I currently have an MC2 paired with a cherub.

I am going to see this grinder

http://www.gumtree.com/p/for-sale/brasilia-commercial-coffee-grinder/1025137510

I have limited knowledge of grinders and am unsure whether this is worth a punt, and it is located only a few miles away. I am going to view it. I guess it may need new burrs, are these expensive/difficult to fit, are there any common problems to look out for?

I should trawl the web and the forum for my answers but have real limited free time before viewing,

Your patience with my possibly annoying questions and request for advice is appreciated


----------



## coffeechap (Apr 5, 2012)

Brasilia rr45 great grinder, great grind quality, easy to get burrs for the rr45, and a really great price on that.


----------



## coffeebean (Jan 26, 2010)

Looks like a bargain!


----------



## Charliej (Feb 25, 2012)

Thanks to Dave I have a practically new set of burrs for an RR45 spare only had maybe 2-3 kilos through them if you needed them. So that looks well worth a punt anyway and its the nice shiny chrome model.


----------



## Geordie Boy (Nov 26, 2012)

I contacted the seller on this on Monday morning and to quote him he "had already had many offers and had already arranged a few viewings", therefore I'm quite surprised it hasn't gone yet.... maybe they're all quibbling over a fiver!


----------



## 4085 (Nov 23, 2012)

I am sure Dave has a chrome RR45. It is probably buried in amongst all the other grinders in his 'cave'!


----------



## 666tyler (Apr 19, 2013)

Im sure he has had a few offers as i myself made a cheeky offer to see if he actually knew its worth but he seems keen to stick to his price!


----------



## coffeechap (Apr 5, 2012)

Guys at that price it is a no brainer I sold one for £230 last year


----------



## Padder (Dec 14, 2012)

Charliej said:


> Thanks to Dave I have a practically new set of burrs for an RR45 spare only had maybe 2-3 kilos through them if you needed them. So that looks well worth a punt anyway and its the nice shiny chrome model.

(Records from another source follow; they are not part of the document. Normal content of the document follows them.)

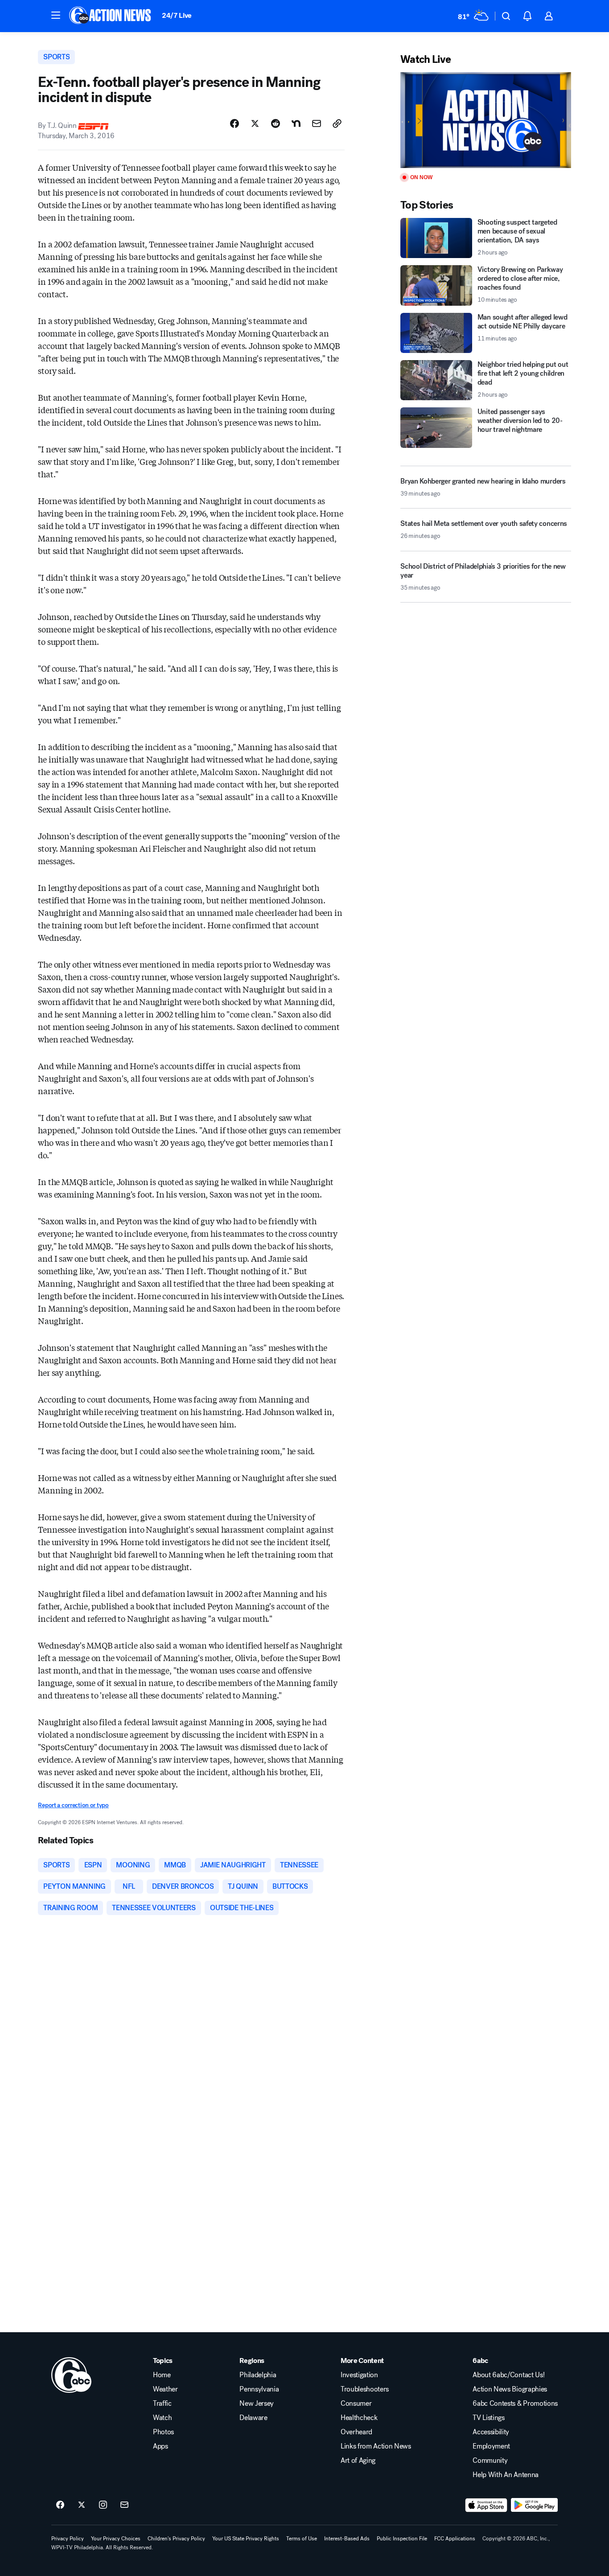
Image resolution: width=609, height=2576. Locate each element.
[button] (55, 15)
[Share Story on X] (255, 123)
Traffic (162, 2403)
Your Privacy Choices (115, 2538)
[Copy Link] (337, 123)
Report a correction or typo (73, 1805)
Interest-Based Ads (347, 2538)
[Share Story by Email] (316, 123)
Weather (165, 2389)
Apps (160, 2446)
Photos (163, 2432)
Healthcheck (359, 2417)
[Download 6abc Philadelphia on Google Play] (534, 2505)
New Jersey (256, 2403)
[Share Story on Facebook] (234, 123)
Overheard (356, 2432)
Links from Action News (376, 2446)
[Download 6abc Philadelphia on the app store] (486, 2505)
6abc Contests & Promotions (515, 2403)
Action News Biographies (510, 2389)
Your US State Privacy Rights (245, 2538)
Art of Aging (358, 2460)
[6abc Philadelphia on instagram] (103, 2505)
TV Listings (488, 2417)
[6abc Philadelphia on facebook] (60, 2505)
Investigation (359, 2375)
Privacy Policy (67, 2538)
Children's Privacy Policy (176, 2538)
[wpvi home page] (71, 2375)
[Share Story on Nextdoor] (296, 123)
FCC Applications (454, 2538)
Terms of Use (301, 2538)
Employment (491, 2446)
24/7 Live (177, 15)
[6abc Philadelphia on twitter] (82, 2505)
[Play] (485, 120)
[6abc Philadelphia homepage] (111, 16)
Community (490, 2460)
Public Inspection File (402, 2538)
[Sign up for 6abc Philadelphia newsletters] (124, 2505)
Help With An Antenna (506, 2474)
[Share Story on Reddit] (275, 123)
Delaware (253, 2417)
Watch (162, 2417)
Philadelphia (257, 2375)
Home (162, 2375)
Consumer (356, 2403)
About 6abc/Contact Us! (508, 2375)
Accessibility (491, 2432)
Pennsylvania (259, 2389)
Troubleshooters (365, 2389)
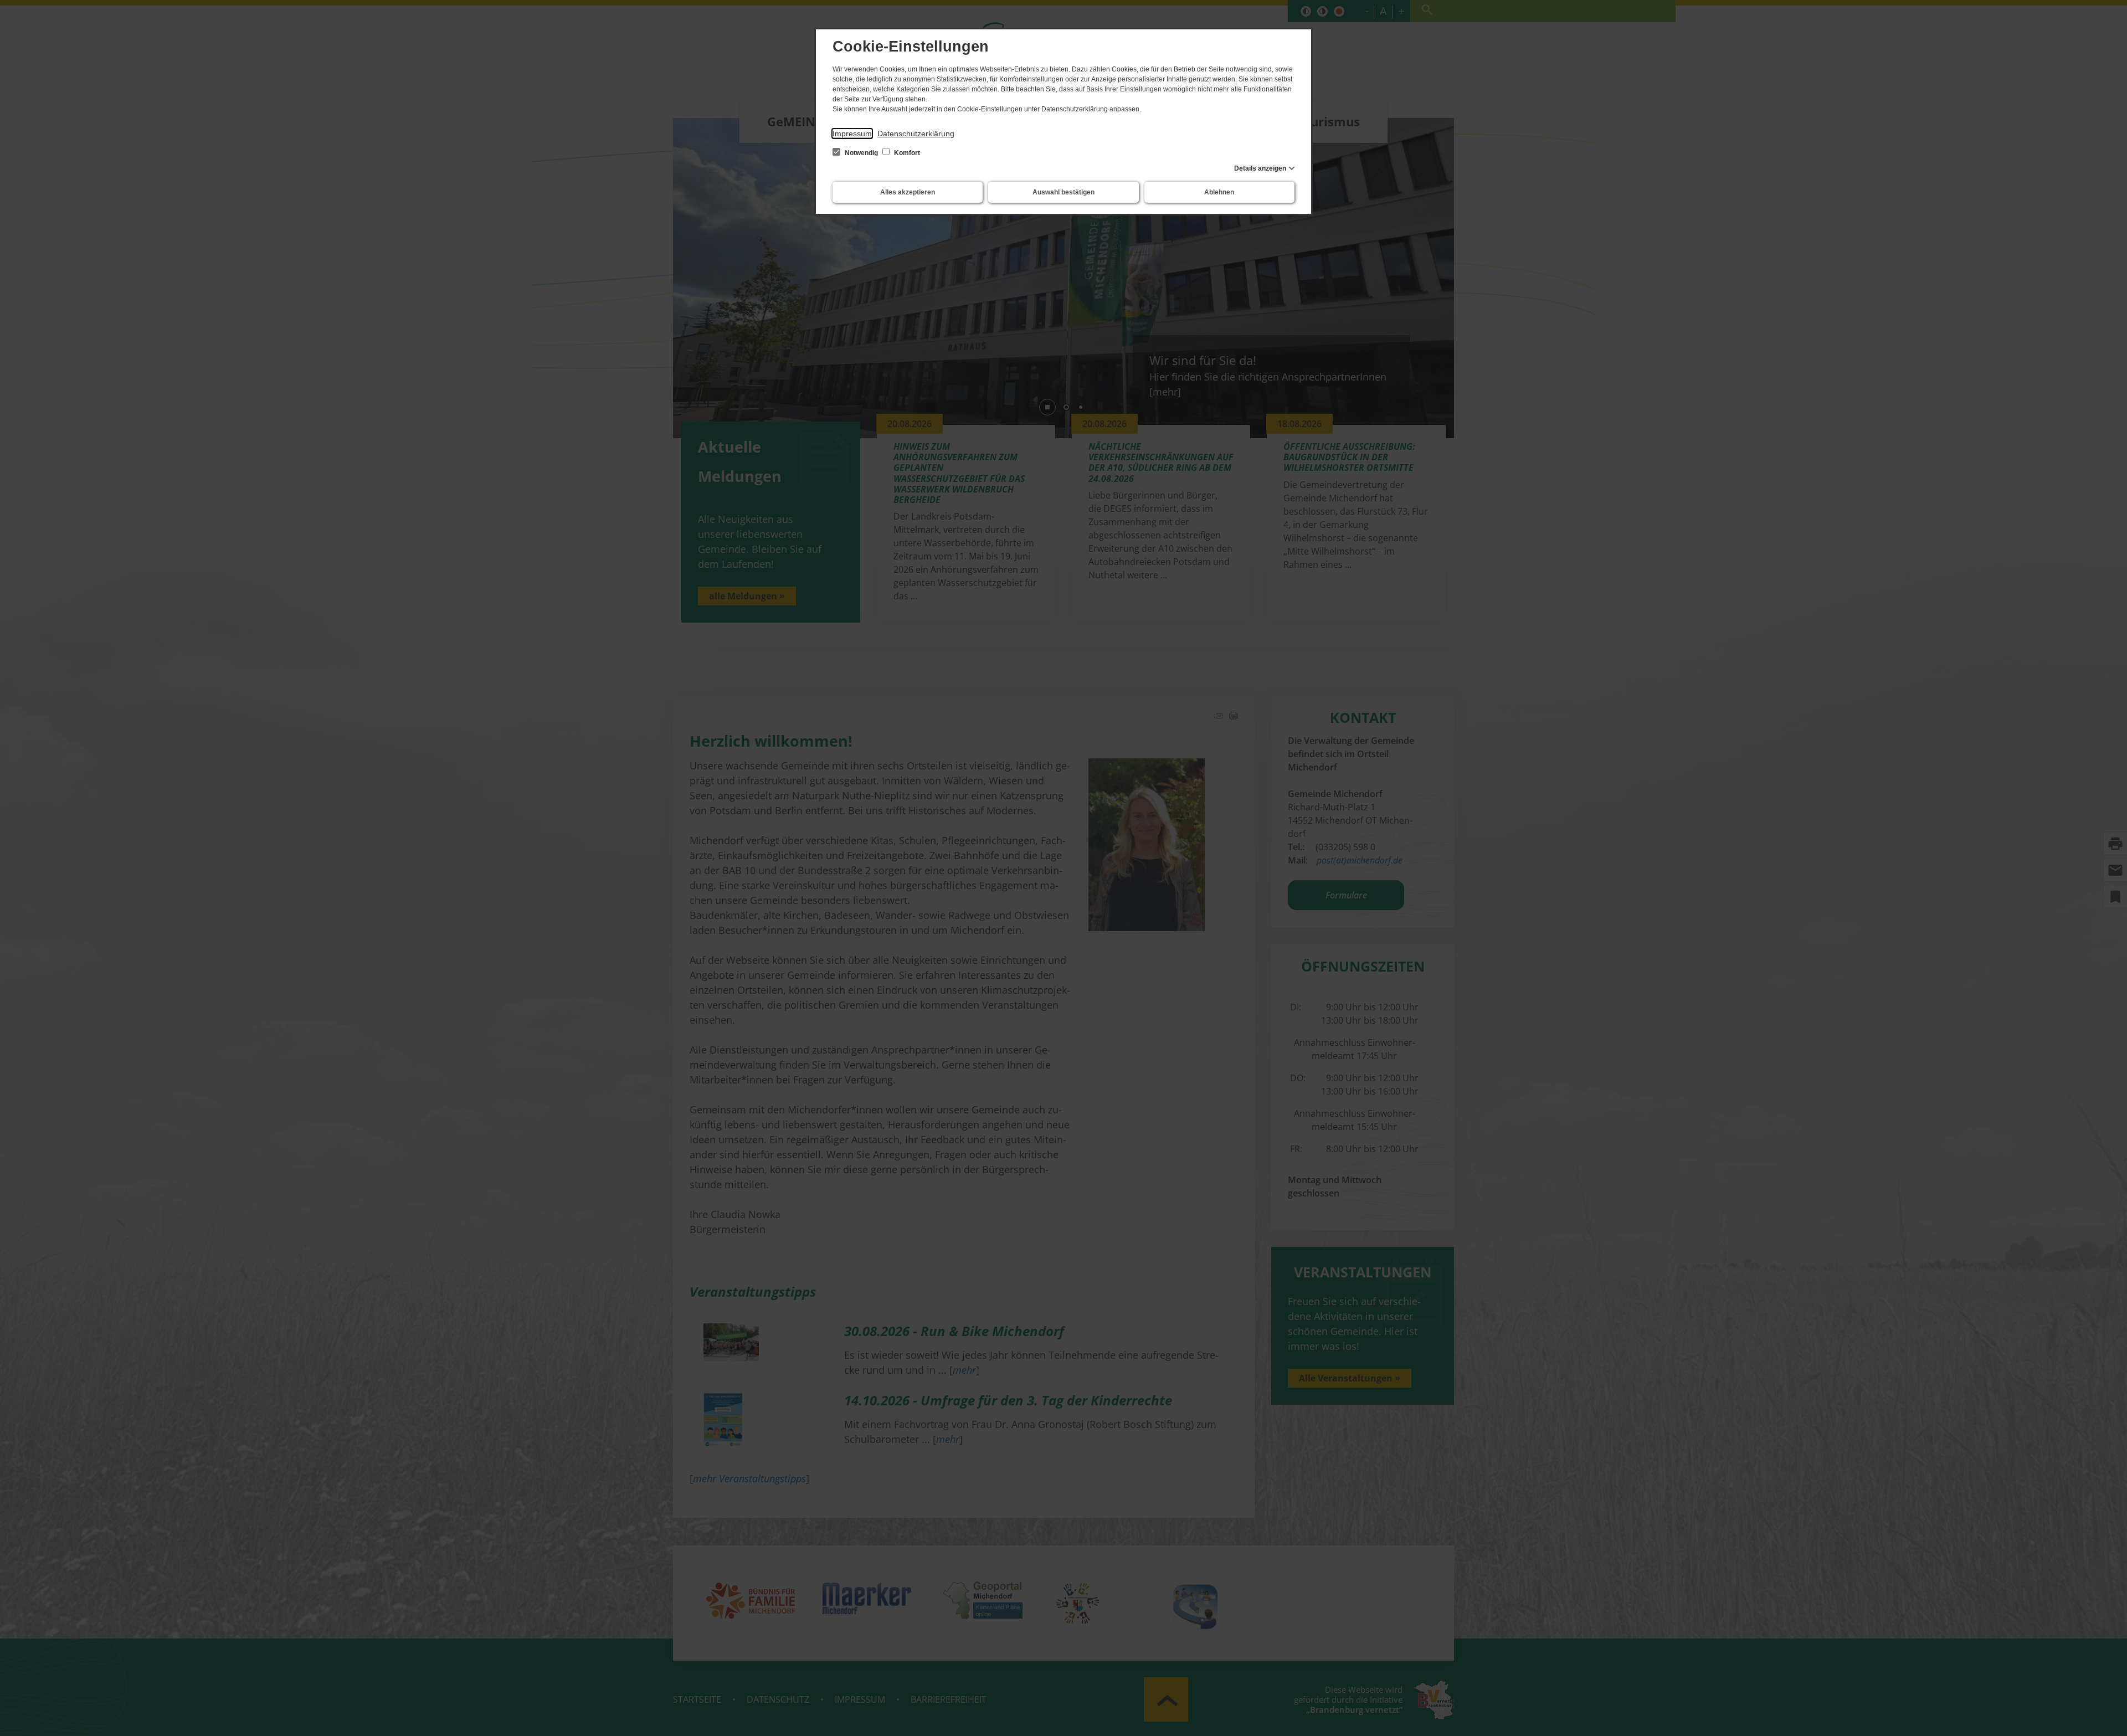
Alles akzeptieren (907, 192)
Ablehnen (1219, 192)
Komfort (906, 153)
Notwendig (861, 153)
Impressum (852, 133)
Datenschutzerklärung (915, 133)
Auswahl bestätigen (1063, 192)
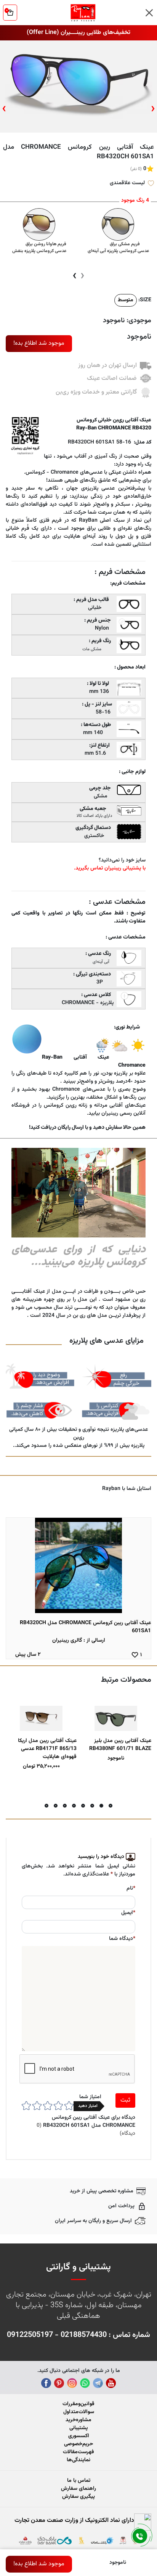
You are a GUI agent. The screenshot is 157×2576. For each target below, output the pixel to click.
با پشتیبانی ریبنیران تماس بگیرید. (110, 868)
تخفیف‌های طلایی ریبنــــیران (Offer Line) (78, 32)
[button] (110, 1805)
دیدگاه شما (122, 1939)
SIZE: (144, 300)
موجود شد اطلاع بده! (38, 343)
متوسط (125, 300)
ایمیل (128, 1913)
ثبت (125, 2100)
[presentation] (153, 109)
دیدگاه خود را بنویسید (101, 1857)
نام (131, 1889)
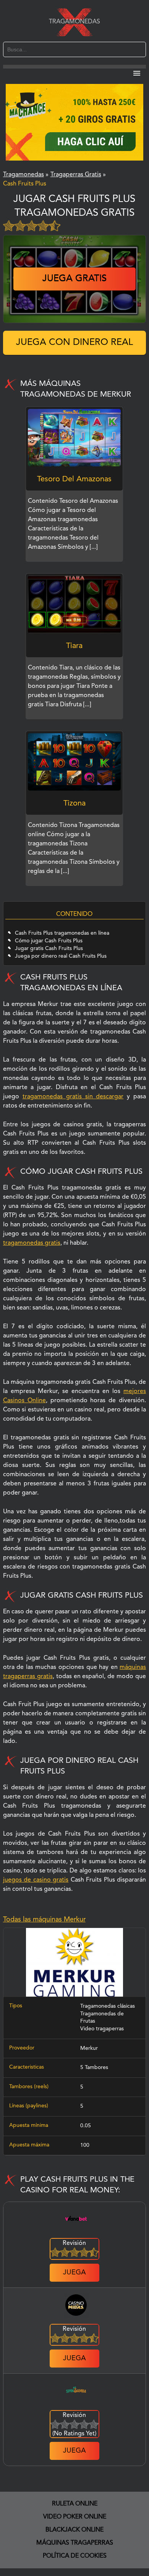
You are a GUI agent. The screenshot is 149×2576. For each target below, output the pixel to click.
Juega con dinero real (74, 342)
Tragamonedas (74, 22)
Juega (74, 2272)
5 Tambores (94, 2067)
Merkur (89, 2048)
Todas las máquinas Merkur (44, 1919)
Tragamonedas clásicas (107, 2006)
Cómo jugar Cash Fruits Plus (49, 940)
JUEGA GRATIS (74, 279)
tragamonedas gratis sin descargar (73, 1097)
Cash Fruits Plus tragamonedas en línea (62, 933)
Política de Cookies (75, 2556)
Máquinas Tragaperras (74, 2543)
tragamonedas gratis (31, 1243)
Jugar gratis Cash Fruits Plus (49, 948)
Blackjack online (74, 2530)
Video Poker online (74, 2517)
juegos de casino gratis (35, 1880)
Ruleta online (74, 2504)
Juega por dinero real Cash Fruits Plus (61, 956)
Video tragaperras (102, 2028)
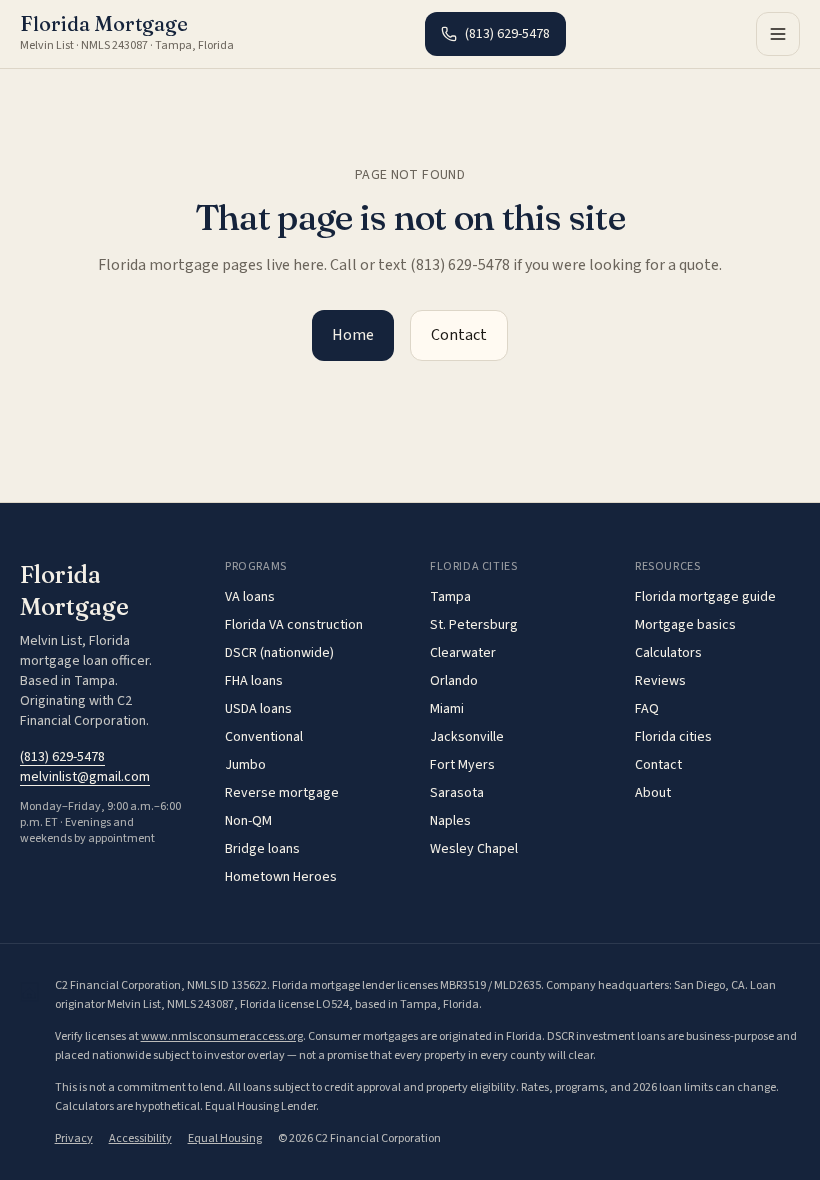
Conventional (264, 737)
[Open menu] (778, 34)
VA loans (250, 597)
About (653, 793)
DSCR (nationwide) (279, 653)
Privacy (74, 1138)
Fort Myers (462, 765)
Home (353, 335)
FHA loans (254, 681)
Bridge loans (262, 849)
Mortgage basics (685, 625)
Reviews (660, 681)
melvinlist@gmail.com (85, 777)
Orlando (454, 681)
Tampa (450, 597)
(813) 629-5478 (507, 34)
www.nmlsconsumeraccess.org (222, 1036)
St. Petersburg (474, 625)
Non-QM (248, 821)
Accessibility (140, 1138)
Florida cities (673, 737)
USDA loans (258, 709)
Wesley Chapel (474, 849)
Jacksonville (467, 737)
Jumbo (245, 765)
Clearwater (463, 653)
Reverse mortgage (282, 793)
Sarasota (457, 793)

Hi mate, I'd be interested in those burrs as I've just bought a different RR45 from Gumtree. Not the pretty shiny stainless one but a deffo bargain at £70 with a knock out drawer


----------



## Yes Row (Jan 23, 2013)

Well I bit the bullet and paid £80 for it. It is in good cosmetic condition and a quick look at the burrs reveal they are almost smooth!

It was manufactured in 2000 and has come out of a local health club. I am guessing they just replaced the grinder rather than the burrs

I intend to try and strip it at the weekend (I am far from knowledgeable or competent really, but I am guessing it can not be too hard?)

The young guy who sold it to me just worked at the club and they just told him to get rid of it.

CharlieJ if the burrs are still up for grabs can you advise how much, I certainly need some

I guess the real questions will start when I have a kitchen work top covered in grinder bits

Thanks for your advise and comments so far


----------



## Geordie Boy (Nov 26, 2012)

Even buying the burrs, that's still a bargain!


----------



## coffeechap (Apr 5, 2012)

Charlie should do you a deal as he managed to pick up some interim burrs for his 55 very cheaply!!! They are not too complicated, if you need any help or get stuck just give me a shout


----------



## Yes Row (Jan 23, 2013)

Thanks Dave, the deal is done on the burrs with charliej

Maybe i will be in touch during the strip down!

Just need to research some mods that can be done....its very big, swmbo may not be impressed, but hey, she likes good coffee.


----------